Synthino XM is a 5-note polyphonic MIDI synthesizer

This MIDI synthesizer is ideal for any musician or Maker looking to create some grooves.

In collaboration with Alex Dyba of GetLoFi, Nootropic Design founder Michael Krumpus recently debuted the Synthino XM, a five-note polyphonic synthesizer packed with a four-track sequencer running on the versatile ATxmega128A4U MCUSuccessfully funded on Kickstarter where it garnered just over $17,000, the open-source device boasts a fun, aesthetically-pleasing interface with just enough buttons and knobs to let users change parameters on-the-fly.


The gadget is equipped with a 1/4” output jack that not only works with headphones, but serves as a line output for recording and a direct connection to any guitar amplifier. With its standard five-pin MIDI input jack, both musicians and hobbyists alike can easily plug-in any MIDI keyboard, sequencer or drum machine to control the Synthino XM. Arguably one of, if not, the most exciting features has to be its integration of MIDI over mini-USB, which enables any model device with MIDI or DAW software to immediately recognize Synthino XM as an available output. The synthesizer can be used standalone as well, with just a 9V battery and a pair of headphones.


Synthino XM has three modes: synthesizer, arpeggiator, and groovebox. Synthesizer mode permits users to play the Synthino XM with a MIDI controller connected to the MIDI jack or from their favorite DAW software over USB. The arpeggiator allows users to play predefined arpeggios or set their own arpeggio notes with MIDI. Meanwhile, groovebox mode is a bit more sophisticated with a “live” 16-step sequencer that lets musicians lay down four different tracks through a MIDI controller.


Visual indicators are in the form of four bright orange LEDs that can be found beneath each button. When powered on, a series of blinking LEDs prompt users to select a mode by pressing one of the buttons, numerically denoted by “1-3,” respectively. In certain modes, the pots have secondary functions labeled as “fn:” These functions are activated by simply hitting the “4” button, which if held down for three seconds can also reset the program and let users choose a new mode.
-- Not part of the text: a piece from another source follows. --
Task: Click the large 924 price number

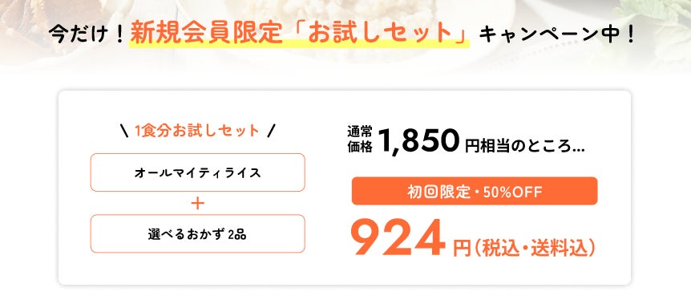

To round out its sleek design, all of the electronics are housed between a two laser-cut frosted acrylic layers. Other notable features include:

  • 5-note polyphony for superb playability
  • 12 waveforms, 4 drum samples
  • 12-bit audio at 25KHz output rate
  • 4 MIDI channels, each with separate waveform and ADSR envelope settings
  • Low pass filter with cutoff frequency and resonance controls
  • 2 independent low frequency oscillators (LFOs): pitch and filter
  • Selectable waveform for LFOs
  • 1V p-p audio output voltage with enough current to drive headphones
  • Arpeggiator mode, up to 16 notes
  • 4 arpeggiator patterns: up, down, up-down, random
  • 4 built-in arpeggiator chords or use MIDI to specify up to 16 notes
  • Arpeggiator pitch transposition control
  • Tempo control with MIDI clock input
  • 16-step live performance “groovebox” sequencer
  • Pitch fine-tuning adjustment
  • Programmable/upgradable over USB


The Synthino project was first conceived back in 2014. However at the time, it was limited by only five buttons and three pots with no way of playing notes, and like any other prototype, it wasn’t too visually appealing either. Beyond that, the aptly named Synthino ONE was built around an ATmega328 MCU. According to the Krumpus, the latest iteration of the instrument called for a faster processor with double the speed and four times the memory. And so, the ATxmega128A4U was chosen.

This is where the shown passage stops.